- Darwin

This is a picture of the Richardson and Boynton steam boiler that heats my apartment (its twin sits nearby and heats our neighbors). Both boilers still occupy the spaces where they were originally set in 1914. Coal is what they first ate, but now they burn gas. In about five years they will have been performing that job for century.
On the other hand my flat screen monitor needs to be replaced, not all my cellphone functions work anymore, and my DVD player is just plain broke. All three of these devices are only two - or less - years old. To repair my DVD player would cost more than it would to buy a new one, or even more than what I paid for it in the first place.
Admittedly, electronics are usually made of lighter materials than cast iron, plastic breaks; but my VCR is twenty years old. An aunt's hand-me-down still going strong. The VHS tapes it plays will quit before it does.

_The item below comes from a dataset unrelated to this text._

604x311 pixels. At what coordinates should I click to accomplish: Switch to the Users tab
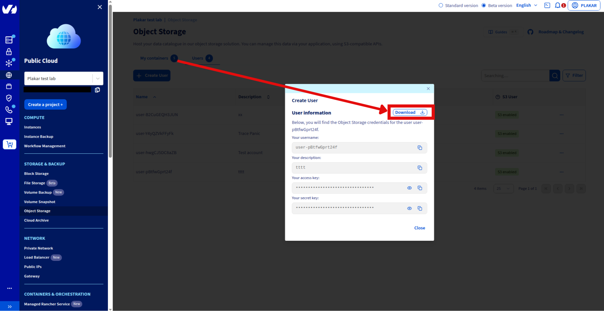[198, 58]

Ever increasing miniaturization and complexity imbue our devices with a valid delicacy. Portability brings destructibility as we move, drop, and spill on our tiny engines. Though I can't help thinking that when modernity equates progress, and the sum becomes synonymous with fashion; modernity and progress become co-opted and corrupted and mutually exclusive of durability. If popular trends were decoupled from the machine, we could be decoupled from the machine; and the machine and we would function better for it. And we would last.

My rotary phone works fine too (knock on wood). Never refurbished. Got it for 5 bucks at the Goodwill. Online refurbished versions of the same model are going for $195.00.
ReplyDeleteMy "Underwood Noiseless" needs some work, but I remember my parents using it for my dad's business when I was a kid. There is a typewriter repair shop down the street I keep meaning to take it to.
I have a 1973 Peugeot racing bicycle. It is periodically street worthy. The French!